Memory spoke: After they cut my tongue out during my Re-education through shit labor experience I started writing script. I found a compressed black Chinese ink stick with yellow dragons breathing fire.
I added a little water to a recessed gray stone surface. I placed the ink in the center. Then, using my right hand, as Master Liu in Chengdu taught me, I rotated the stick in a clockwise motion. Black ink ebbed into liquid as a drop of water rippled a pond.
After collecting ink I picked up my long thick brown brush with white wolf hair. After soaking it in water for three minutes to relax it’s inner tension I spread out thin delicate paper. I placed my right foot at an angle, left foot straight, with my left palm flat on the table and fingers spread.
I dipped the brush in the recessed part of the stone to absorb ink and slowly dragged it along an edge removing excess. I savored the weight and heft. My brush has it own personality and character. There are 5,000 characters in my written language.
My Chinese script is about unity of mind and spirit. I have much to see and a long way to travel with this unknowing truth. I know what I don’t know. I don’t know what I know. The more I see the less I know.

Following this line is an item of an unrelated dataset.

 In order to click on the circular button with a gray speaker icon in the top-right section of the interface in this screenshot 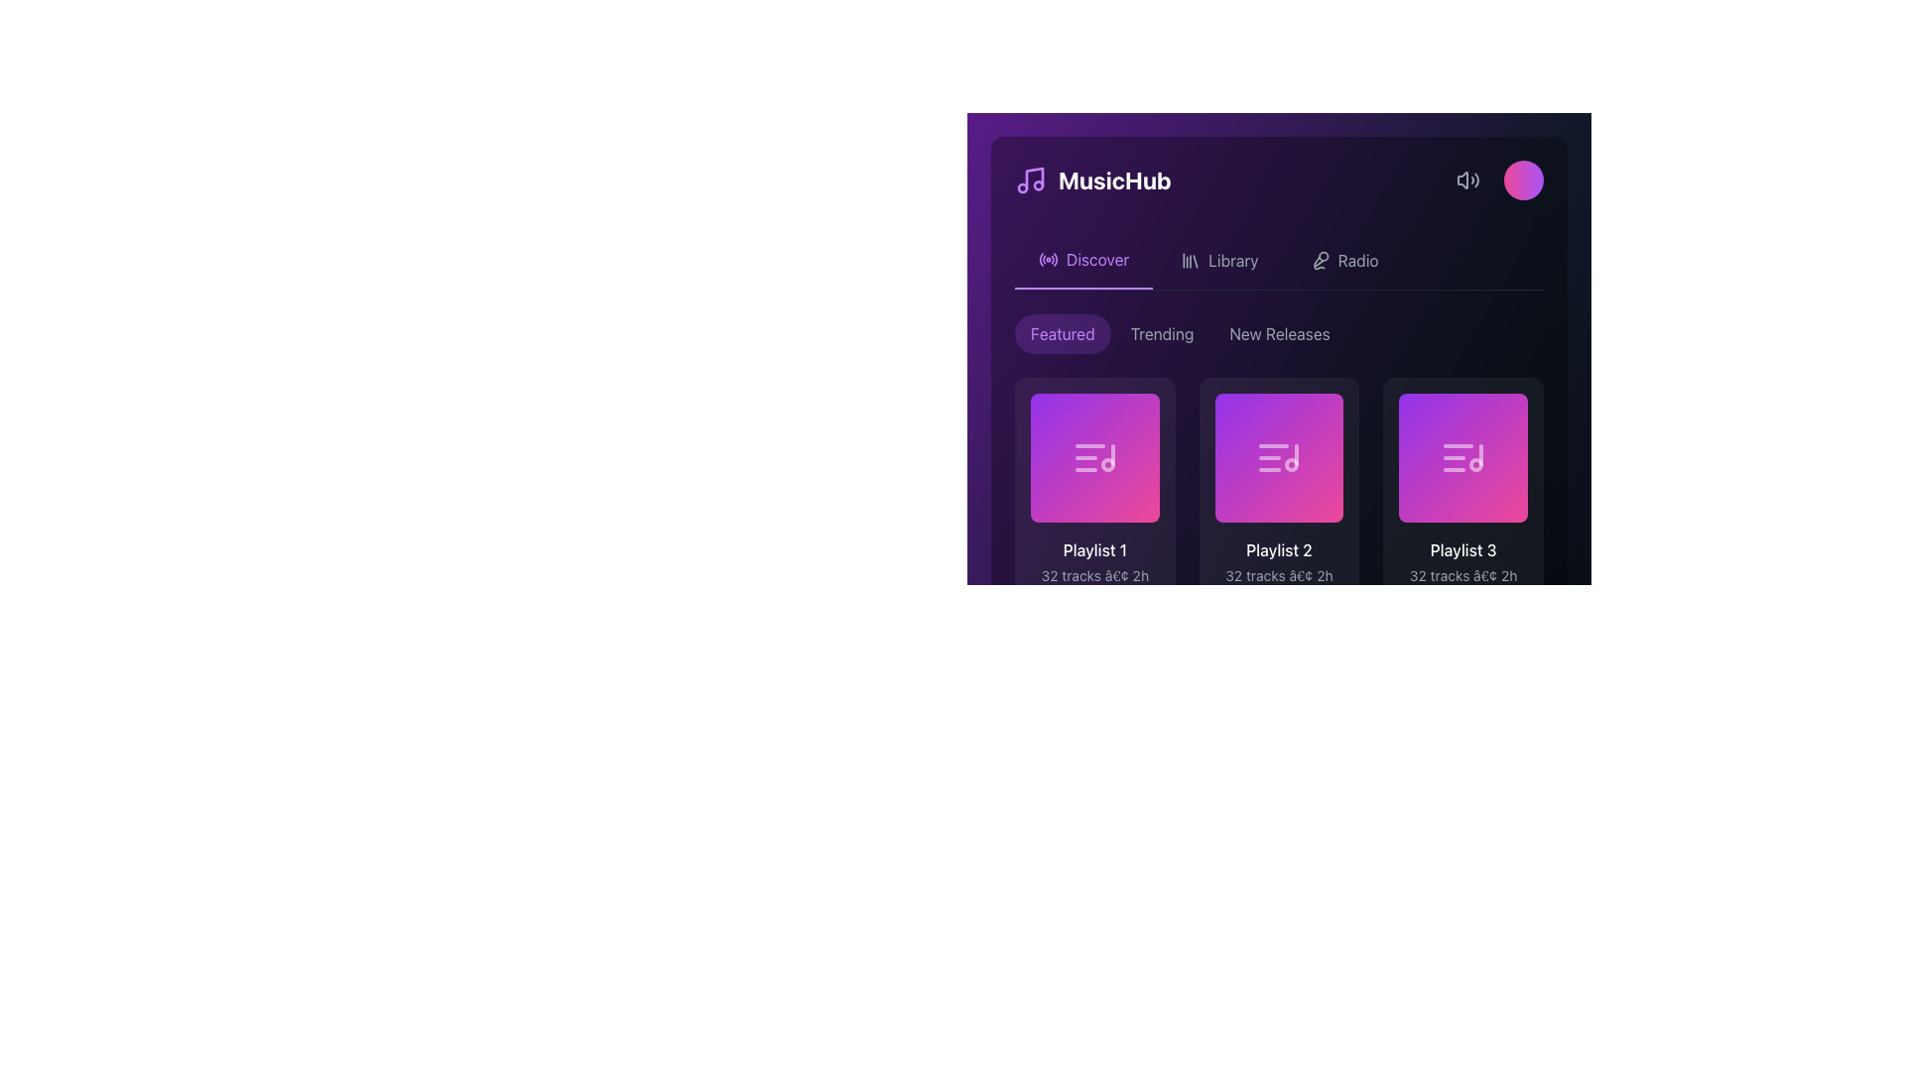, I will do `click(1467, 180)`.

My teacher recited a poem.
A mountain loses its spirit without cloud,
loses its peculiarity without stones,
loses its elegance without trees,
and loses its life without water,
and in painting,
one should concentrate the mind,
and hold the breath,
with concentration of the mind,
serenity is maintained, with the breath held up,
preciseness is attained.
One should be as serene as an old monk in meditation and be as precise as a silk worm in spitting silk.
The spirit and real fun of painting are from nature and beyond brushes and paints.
I stood up straight, took three deep breaths and exhaled into emptiness. I centered my unconscious on the blank paper filled with nothing. Respect the white emptiness.
My wisdom mind of intent became water. It was quiet, calm and still with concentration and focus. I listened to brush, ink and paper. I am a conduit. Be the brush, be the ink, be the water, be the paper.
Each essence is pure, free, clear and luminous.
My useless tongue flapped like a prayer flag in Himalayan winds. Stories and songs are nightingales. I heard children laughing and singing. They greeted each other in the babble of playful nothing with laughing word pearls.
They dream with their eyes open. When we are asleep we are awake.
Life gave me art and I used art to celebrate life.